Rock Island, Crookhaven-A Coastal Townland's History since 1800
by Aidan Power
Published by Aidan Power (aidan@crookhaven.ie)
isbn 10: 09552684 0 0
isbn 13: 97809552684 03
paperback, 233 pages
available locally in West Cork,
or by post from the author at €15 plus postage and packing €4 in Ireland, €5 elsewhere.
Reviewed by the Editor
In the eighteenth and early nineteenth centuries Crookhaven was a busy port used by coasters, fishing vessels, and transatlantic sailing ships for provisioning and as a refuge from gales. Smuggling was endemic and in 1709 there were two Revenue Officers based in Crookhaven.
In 1816 construction of a Coastguard station began at the south-west end of Rock Island, the peninsula on the north side of Crookhaven Harbour, opposite Crookhaven village. The station included nine houses, a watch house, and a boat house and slipway. Towards the end of the century the condition of the station had deteriorated and a new Coastguard station was built in 1905.

## [DATASET EXCERPT]

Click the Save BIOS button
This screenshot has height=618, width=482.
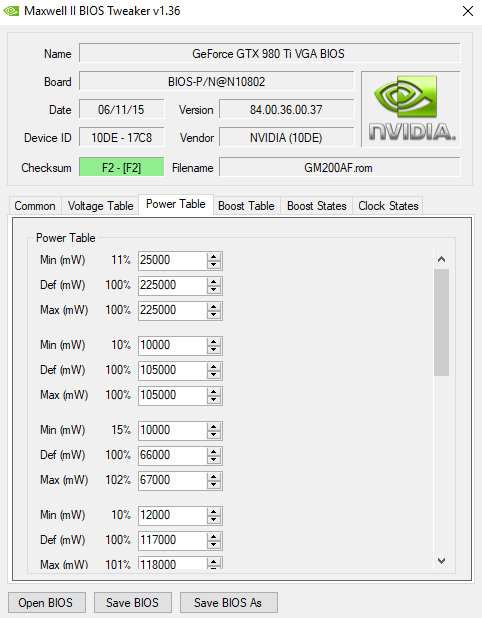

## [JOB 1]
List every kind of vessel that the book review says used Crookhaven as a port.
## [JOB 2]
Write out the passage of the book review starting at "isbn 10: 09552684" and ending at "built in 1905.", renaming "Crookhaven" to "Crook Haven" wherever it appears.
The material has nothing to do with the book review.

## [EXERCISE RESPONSE 1]
Coasters, fishing vessels, and transatlantic sailing ships.

## [EXERCISE RESPONSE 2]
isbn 10: 09552684 0 0
isbn 13: 97809552684 03
paperback, 233 pages
available locally in West Cork,
or by post from the author at €15 plus postage and packing €4 in Ireland, €5 elsewhere.
Reviewed by the Editor
In the eighteenth and early nineteenth centuries Crook Haven was a busy port used by coasters, fishing vessels, and transatlantic sailing ships for provisioning and as a refuge from gales. Smuggling was endemic and in 1709 there were two Revenue Officers based in Crook Haven.
In 1816 construction of a Coastguard station began at the south-west end of Rock Island, the peninsula on the north side of Crook Haven Harbour, opposite Crook Haven village. The station included nine houses, a watch house, and a boat house and slipway. Towards the end of the century the condition of the station had deteriorated and a new Coastguard station was built in 1905.